Exercise instructions:
Below are several records. Retype exactly those lines running from the one with "热门TOP10 (406, 1398)" through the one with "Nieuws (271, 1365)", end lines included, and no others.

>>>

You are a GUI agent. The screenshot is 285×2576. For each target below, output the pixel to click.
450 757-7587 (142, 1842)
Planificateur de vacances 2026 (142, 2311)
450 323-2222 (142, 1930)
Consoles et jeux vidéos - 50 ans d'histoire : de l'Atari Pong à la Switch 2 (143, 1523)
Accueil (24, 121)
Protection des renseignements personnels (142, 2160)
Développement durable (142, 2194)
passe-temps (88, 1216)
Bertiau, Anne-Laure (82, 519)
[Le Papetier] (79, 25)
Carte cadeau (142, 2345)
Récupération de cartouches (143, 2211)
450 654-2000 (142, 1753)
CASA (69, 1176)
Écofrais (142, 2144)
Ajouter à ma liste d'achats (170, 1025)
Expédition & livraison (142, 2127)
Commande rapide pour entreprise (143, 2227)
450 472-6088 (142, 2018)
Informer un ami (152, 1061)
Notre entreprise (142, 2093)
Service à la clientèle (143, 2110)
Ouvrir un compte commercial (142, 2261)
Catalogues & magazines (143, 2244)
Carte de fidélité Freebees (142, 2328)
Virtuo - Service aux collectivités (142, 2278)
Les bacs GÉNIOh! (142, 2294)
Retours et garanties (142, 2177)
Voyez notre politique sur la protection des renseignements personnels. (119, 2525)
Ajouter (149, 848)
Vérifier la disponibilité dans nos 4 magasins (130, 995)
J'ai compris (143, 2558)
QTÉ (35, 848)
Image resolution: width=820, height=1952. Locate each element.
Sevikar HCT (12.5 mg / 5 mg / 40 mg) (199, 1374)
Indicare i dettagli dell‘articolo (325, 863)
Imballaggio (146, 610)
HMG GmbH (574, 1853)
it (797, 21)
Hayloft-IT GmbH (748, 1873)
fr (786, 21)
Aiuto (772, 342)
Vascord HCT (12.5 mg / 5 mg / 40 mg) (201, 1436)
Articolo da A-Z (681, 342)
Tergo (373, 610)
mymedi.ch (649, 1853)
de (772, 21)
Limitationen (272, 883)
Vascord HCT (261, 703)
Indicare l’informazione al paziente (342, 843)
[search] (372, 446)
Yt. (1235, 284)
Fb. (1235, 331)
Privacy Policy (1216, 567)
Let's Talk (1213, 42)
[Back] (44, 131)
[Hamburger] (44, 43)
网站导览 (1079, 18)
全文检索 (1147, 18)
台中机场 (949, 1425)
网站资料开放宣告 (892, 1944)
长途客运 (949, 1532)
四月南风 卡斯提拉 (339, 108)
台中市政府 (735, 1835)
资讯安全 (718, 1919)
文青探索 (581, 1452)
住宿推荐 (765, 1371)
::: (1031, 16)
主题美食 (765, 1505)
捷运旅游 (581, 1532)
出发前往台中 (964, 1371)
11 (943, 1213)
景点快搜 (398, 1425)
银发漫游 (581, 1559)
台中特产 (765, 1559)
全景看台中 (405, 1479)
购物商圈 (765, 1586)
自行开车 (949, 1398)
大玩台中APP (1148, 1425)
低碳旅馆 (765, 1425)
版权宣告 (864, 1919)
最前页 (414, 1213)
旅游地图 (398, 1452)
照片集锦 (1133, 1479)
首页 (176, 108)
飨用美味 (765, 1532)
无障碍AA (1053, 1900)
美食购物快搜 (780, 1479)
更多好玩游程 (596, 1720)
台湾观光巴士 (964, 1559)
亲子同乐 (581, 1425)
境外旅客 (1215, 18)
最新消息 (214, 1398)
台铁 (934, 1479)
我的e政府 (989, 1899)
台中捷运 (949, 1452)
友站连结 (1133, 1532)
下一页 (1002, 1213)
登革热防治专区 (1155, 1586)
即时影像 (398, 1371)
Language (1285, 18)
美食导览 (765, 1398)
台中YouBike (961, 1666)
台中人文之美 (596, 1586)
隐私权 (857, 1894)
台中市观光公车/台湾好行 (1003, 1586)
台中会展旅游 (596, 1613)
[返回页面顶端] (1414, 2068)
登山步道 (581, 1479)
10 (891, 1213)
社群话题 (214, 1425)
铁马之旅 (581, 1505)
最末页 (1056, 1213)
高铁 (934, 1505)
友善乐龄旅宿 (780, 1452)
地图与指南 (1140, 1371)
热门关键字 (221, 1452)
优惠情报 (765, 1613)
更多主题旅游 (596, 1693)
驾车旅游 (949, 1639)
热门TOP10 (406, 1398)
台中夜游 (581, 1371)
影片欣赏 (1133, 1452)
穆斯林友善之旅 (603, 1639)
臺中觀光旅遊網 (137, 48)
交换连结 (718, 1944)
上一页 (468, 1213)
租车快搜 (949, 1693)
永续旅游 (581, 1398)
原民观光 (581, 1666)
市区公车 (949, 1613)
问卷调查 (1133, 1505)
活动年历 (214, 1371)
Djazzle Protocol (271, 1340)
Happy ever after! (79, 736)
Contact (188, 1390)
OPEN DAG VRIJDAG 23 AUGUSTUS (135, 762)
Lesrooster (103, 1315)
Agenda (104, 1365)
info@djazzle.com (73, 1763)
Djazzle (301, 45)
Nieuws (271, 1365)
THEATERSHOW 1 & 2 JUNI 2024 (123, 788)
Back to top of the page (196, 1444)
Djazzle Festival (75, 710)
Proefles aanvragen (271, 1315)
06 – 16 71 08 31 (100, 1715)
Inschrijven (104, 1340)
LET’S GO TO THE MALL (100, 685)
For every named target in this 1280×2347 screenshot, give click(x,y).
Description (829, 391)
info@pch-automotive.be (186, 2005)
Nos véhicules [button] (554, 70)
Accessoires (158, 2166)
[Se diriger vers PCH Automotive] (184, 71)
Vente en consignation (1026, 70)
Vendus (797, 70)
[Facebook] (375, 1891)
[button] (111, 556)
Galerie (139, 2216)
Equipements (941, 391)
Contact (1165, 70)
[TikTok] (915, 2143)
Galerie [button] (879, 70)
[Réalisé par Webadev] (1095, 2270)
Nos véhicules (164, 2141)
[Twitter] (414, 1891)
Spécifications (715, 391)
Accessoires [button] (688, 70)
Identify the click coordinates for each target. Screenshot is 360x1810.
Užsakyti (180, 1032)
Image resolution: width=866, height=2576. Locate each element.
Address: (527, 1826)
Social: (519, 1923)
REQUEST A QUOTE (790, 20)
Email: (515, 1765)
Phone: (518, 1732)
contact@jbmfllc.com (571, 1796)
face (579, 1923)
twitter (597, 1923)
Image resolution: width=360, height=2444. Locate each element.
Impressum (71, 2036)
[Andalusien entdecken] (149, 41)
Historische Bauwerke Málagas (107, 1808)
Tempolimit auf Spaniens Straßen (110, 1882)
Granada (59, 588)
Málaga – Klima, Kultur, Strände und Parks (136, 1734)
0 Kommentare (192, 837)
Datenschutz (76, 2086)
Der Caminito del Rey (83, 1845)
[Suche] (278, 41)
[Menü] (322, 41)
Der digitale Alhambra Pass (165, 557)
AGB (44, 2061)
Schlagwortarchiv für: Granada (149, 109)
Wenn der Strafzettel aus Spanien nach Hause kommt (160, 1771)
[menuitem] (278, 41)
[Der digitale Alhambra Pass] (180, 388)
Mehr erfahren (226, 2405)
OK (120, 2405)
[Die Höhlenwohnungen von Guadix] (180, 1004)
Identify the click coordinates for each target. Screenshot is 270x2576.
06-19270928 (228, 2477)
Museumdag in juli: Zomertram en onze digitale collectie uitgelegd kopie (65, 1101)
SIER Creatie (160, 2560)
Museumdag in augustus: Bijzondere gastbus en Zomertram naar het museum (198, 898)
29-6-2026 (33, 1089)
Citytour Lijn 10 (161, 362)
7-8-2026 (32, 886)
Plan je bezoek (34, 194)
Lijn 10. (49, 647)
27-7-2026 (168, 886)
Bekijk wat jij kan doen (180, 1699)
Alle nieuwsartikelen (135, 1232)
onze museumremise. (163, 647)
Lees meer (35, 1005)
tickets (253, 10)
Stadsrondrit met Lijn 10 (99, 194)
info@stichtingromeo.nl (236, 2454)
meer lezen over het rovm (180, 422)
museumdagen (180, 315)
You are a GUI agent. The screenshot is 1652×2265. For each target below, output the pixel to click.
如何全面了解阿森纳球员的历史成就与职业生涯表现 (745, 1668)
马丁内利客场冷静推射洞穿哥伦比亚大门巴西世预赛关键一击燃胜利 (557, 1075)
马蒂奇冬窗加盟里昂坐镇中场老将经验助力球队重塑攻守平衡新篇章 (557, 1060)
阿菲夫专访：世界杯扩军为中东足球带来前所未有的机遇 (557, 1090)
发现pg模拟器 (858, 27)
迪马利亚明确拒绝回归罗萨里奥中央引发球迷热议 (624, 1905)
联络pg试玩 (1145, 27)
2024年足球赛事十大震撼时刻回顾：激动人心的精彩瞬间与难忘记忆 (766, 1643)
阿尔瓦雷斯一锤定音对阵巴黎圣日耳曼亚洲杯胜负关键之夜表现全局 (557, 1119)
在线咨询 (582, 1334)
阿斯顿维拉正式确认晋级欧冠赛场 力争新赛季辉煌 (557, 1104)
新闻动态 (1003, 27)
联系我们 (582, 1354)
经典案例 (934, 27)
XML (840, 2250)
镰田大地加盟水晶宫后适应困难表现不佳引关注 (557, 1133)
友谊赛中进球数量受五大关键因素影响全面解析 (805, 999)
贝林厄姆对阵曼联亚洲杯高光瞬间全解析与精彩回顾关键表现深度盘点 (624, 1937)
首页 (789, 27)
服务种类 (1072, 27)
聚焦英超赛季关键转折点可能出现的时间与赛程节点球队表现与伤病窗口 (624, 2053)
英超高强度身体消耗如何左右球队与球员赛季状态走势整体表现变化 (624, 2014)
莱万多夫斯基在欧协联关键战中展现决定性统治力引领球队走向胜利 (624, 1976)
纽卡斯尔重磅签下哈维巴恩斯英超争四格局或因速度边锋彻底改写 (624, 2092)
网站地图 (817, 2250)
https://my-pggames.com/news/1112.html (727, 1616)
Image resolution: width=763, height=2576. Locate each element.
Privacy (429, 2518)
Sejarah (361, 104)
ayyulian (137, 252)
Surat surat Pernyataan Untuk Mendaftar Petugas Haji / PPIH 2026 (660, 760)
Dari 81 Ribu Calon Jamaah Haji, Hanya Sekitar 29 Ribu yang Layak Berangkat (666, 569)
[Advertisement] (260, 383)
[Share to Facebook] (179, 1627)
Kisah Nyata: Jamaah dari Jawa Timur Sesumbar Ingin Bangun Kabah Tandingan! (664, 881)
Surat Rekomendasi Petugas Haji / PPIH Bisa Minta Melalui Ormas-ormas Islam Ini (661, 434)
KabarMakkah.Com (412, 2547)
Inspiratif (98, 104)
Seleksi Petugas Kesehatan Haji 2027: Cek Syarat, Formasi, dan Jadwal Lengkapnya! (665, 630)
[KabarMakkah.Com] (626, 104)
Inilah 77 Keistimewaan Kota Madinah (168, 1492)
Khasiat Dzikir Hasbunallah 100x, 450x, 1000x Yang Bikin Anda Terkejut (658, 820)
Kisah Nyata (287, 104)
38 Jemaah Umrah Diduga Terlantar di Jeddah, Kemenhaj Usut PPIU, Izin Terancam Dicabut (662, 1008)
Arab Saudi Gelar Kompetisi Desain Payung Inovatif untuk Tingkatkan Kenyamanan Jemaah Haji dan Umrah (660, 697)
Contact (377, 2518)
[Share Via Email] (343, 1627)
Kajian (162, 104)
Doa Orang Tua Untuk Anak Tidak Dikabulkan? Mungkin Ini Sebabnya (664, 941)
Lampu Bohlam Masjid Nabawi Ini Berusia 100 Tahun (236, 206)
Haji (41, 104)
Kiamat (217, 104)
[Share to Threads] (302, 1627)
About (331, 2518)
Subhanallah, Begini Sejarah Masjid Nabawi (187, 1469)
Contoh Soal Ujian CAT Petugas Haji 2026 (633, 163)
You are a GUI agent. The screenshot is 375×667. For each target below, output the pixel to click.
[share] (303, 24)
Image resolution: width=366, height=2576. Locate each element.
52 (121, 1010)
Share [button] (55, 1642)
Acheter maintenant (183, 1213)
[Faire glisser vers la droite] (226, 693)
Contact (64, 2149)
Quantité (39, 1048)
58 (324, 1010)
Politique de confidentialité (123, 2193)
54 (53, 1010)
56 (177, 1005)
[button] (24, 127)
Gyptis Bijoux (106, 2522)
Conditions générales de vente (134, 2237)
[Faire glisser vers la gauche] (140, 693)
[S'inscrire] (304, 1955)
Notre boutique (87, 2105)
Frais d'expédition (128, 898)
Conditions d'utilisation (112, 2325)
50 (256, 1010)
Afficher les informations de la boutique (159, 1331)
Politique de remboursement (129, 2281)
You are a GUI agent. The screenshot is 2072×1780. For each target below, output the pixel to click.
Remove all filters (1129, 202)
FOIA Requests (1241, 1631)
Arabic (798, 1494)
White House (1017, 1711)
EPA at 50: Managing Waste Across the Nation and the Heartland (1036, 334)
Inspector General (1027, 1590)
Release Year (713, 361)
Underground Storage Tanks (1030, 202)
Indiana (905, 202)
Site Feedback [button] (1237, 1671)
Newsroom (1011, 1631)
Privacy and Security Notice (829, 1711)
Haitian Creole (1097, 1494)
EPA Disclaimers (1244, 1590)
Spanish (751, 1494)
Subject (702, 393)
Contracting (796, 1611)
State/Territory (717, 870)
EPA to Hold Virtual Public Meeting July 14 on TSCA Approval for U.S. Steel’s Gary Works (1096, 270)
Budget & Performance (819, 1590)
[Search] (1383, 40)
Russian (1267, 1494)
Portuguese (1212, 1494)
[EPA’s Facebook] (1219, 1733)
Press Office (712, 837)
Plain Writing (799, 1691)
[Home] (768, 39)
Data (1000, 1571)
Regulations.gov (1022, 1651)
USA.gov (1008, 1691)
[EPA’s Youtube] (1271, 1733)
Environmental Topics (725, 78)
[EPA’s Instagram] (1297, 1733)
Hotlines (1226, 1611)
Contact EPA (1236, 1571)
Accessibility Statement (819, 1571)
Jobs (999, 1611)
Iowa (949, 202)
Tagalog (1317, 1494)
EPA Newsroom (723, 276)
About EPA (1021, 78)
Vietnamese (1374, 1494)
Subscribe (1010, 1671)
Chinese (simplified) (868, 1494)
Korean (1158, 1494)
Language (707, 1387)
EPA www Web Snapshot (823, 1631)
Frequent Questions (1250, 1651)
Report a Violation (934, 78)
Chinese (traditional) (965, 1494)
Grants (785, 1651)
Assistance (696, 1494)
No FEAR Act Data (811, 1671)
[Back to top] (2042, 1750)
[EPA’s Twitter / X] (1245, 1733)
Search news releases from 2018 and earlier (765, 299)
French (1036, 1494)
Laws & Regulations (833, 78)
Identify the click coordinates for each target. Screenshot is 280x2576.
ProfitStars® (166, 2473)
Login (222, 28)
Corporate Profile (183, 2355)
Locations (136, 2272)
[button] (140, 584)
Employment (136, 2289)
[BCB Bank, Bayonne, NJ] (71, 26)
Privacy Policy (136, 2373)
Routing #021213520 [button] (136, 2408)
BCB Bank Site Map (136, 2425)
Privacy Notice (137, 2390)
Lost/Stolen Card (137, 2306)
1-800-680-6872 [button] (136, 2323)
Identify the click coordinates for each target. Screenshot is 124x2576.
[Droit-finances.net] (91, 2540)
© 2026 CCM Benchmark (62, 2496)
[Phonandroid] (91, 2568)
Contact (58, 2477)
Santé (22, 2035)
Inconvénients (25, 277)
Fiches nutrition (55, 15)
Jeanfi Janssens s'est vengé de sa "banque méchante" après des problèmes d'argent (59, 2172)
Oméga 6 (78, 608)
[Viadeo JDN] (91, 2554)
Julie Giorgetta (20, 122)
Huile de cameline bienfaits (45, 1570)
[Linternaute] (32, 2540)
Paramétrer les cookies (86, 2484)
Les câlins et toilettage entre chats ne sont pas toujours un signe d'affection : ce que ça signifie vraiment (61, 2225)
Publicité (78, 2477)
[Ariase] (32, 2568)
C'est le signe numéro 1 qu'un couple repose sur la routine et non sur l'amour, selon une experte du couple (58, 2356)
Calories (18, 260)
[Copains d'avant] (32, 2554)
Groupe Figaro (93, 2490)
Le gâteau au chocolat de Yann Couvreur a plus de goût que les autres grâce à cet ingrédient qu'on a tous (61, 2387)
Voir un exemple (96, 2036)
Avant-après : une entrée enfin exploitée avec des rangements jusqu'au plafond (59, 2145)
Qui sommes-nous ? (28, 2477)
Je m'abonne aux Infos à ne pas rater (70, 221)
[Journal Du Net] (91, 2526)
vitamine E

<<<

Solution to this exercise:
热门TOP10 (406, 1398)
台中夜游 (581, 1371)
影片欣赏 (1133, 1452)
穆斯林友善之旅 (603, 1639)
臺中觀光旅遊網 (137, 48)
交换连结 (718, 1944)
上一页 (468, 1213)
租车快搜 (949, 1693)
永续旅游 (581, 1398)
原民观光 (581, 1666)
市区公车 (949, 1613)
问卷调查 (1133, 1505)
活动年历 (214, 1371)
Djazzle Protocol (271, 1340)
Happy ever after! (79, 736)
Contact (188, 1390)
OPEN DAG VRIJDAG 23 AUGUSTUS (135, 762)
Lesrooster (103, 1315)
Agenda (104, 1365)
info@djazzle.com (73, 1763)
Djazzle (301, 45)
Nieuws (271, 1365)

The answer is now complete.